Synthetic materials are a recent development, so early roadways were constructed from easily sourced natural materials. The Romans, with a few exceptions,[2] did little science and just incorporated the scientific ideas of the Greeks. They did, however, excel at engineering. While the aqueducts are usually presented as the prime example of Roman engineering prowess, the Romans were also road builders who weren't hesitant to cut tunnels and build bridges to attain the straightest possible path. The most famous Roman roadway was the Appian Way (Via Appia, "via" being the Latin word for road). This roadway, begun in 312 BC, was 196 kilometers (122 miles) in length, and it connected Rome to Capua.

Extant portion of the Appian Way (Via Appia) in Rome

Extant portion of the Appian Way (Via Appia) in Rome.

All roadways must be carefully maintained to repair damage from weather and heavy truck traffic. In Tikalon's neighborhood, and elsewhere, the many potholes show the fragility of roadways.

Portions of the Via Appia, such as the one shown here, have existed for more than 2,000 years. It's estimated that the construction cost of the Appian Way was about two million dollars per kilometer ($3.2M per mile) in today's money.[3] This is nearly equal to today's cost of construction for two lanes of an interstate highway.

(Via Wikimedia Commons.)


The larger Roman roads had a standard width of 4.2 meters, which was sufficient to allow two vehicles to pass each other. Road construction used the proven technique of layering in which a coarse rubble layer (statumen) was first applied in an excavated trench, sometimes atop a leveling layer of sand, then overlaid with a coarse concretion of small pebbles and a lime mortar (rudus). Above that was a concretion of smaller stones and lime (nucleus), followed by a top layer of paving slabs slightly recessed into that lower layer and grouted with lime (summum dorsum). The roadway had a crown or pitch that allowed water flowflow to the sides.

Structure of a Roman road

Roman builders used locally-sourced materials, so there are some variations in composition of the Appian Way along its route. The small stones used in the "rudus" layer above the rubble of the "statumen" were usually a type of small, fine-grained sedimentary rock called oolites. (Created with Inkscape from data in ref. 3.[3] Click for larger image.)

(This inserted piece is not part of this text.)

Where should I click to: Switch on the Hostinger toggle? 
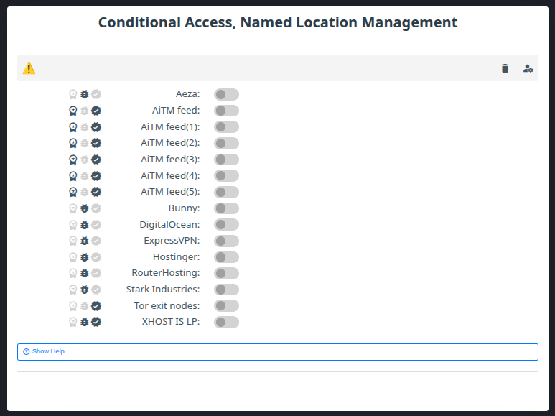coord(226,257)
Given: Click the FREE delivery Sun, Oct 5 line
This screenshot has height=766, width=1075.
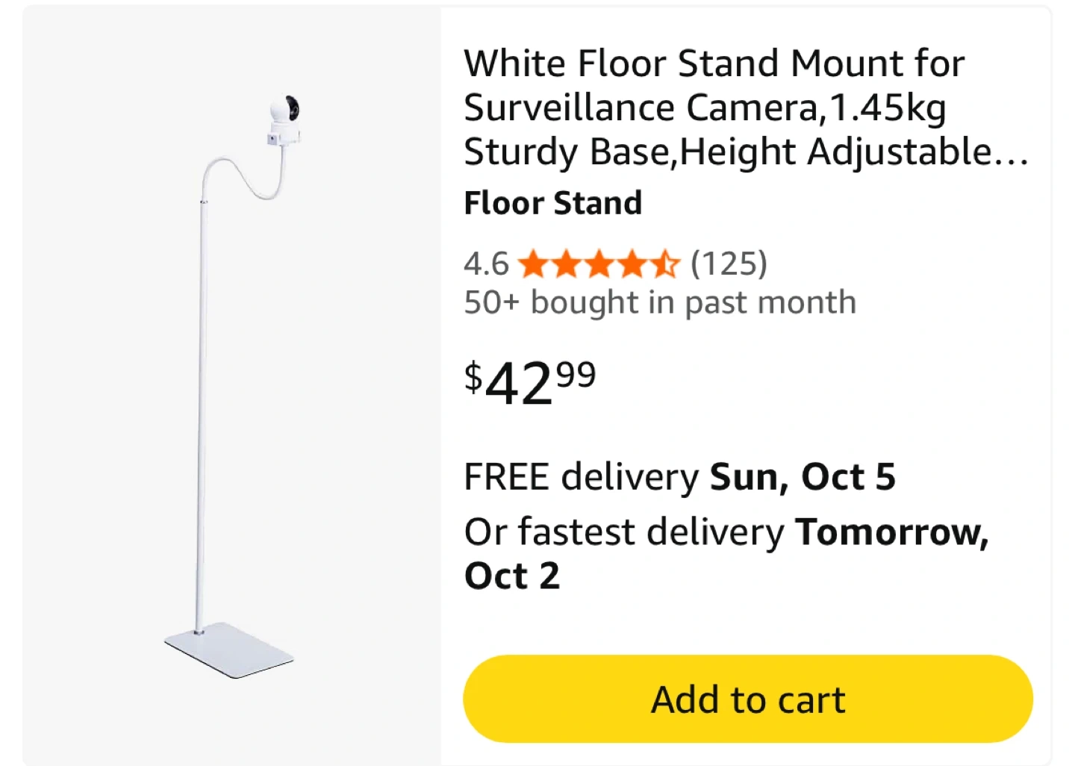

The layered roadway concept was improved by John Macadam (1756-1836), who realized that angular materials would offer a mechanical advantage over rounded gravel. His type of road construction, called Macadam, specified the size of rock that could be used. Macadam said that “no stone larger than will enter a man’s mouth should go into a road.”[3]

An important variant of a Macadam was tarmacadam, which combined sand and tar with Macadam surface materials. This was patented in 1902, and the term, tarmac, is used to describe the paved apron of an airport, although these are not really made from tarmacadam. Tarmac is also incorrectly used to describe asphalt roadways. Asphalt pavement is now the preferred roadway surface covering, and it's used on more than 94 percent of the paved roads in the United States.[4]

Asphalt is a natural material that can be found in asphalt lakes and in mixture with sand and limestone called rock asphalt.[4] Asphalt was used by the Babylonians for a road material around 615 BC.[4-5] It was named άσφαλτος (asphaltos) by the ancient Greeks, and the Romans used asphalt as a sealant for aqueducts, reservoirs, and public baths.[4] It was used as a road material in the United States in the mid-19th century, when Belgian chemist, Edmund J DeSmedt, used lake asphalt mixed with sand to pave the street in font of the Newark, New Jersey, city hall, and to pave Pennsylvania Avenue in Washington, DC.[4-5]

Road Crews Paving

An all too familiar sight, road paving in the United States. This photo shows road workers paving a street in Wise County, Virginia, in 2017.

There's a joke that the road signs that state, "End Construction," are not an advisory, but rather a driver's slogan.

(Wikimedia Commons image by Famartin.)


Prior to the 20th century, most asphalt came from natural tar pits, such as Lake Bermudez in Venezuela.[4] Asphalt derived from petroleum, sometimes used as an additive to natural asphalt, displaced natural asphalt by 1907.[4-5] Inventor, Frederick J. Warren, was granted eight US patents for "hot mix" paving materials in 1903, thereby taking control of the market of asphalt as a road material.[3] The first claim from US patent no. 727,505, "Pavement," May 5, 1903, reads,
"A street-pavement mixture composed of mineral ingredients ranging in grades from three inches down to impalpable powder, from fifty to eight per cent, of such mineral ingredients lying between one-fourth inch and three inches in diameter, in combination with a bituminous binder."[6]
A 1910 legal ruling declared that mineral sizes outside the range specified did not infringe, thereby opening the asphalt paving market.[3]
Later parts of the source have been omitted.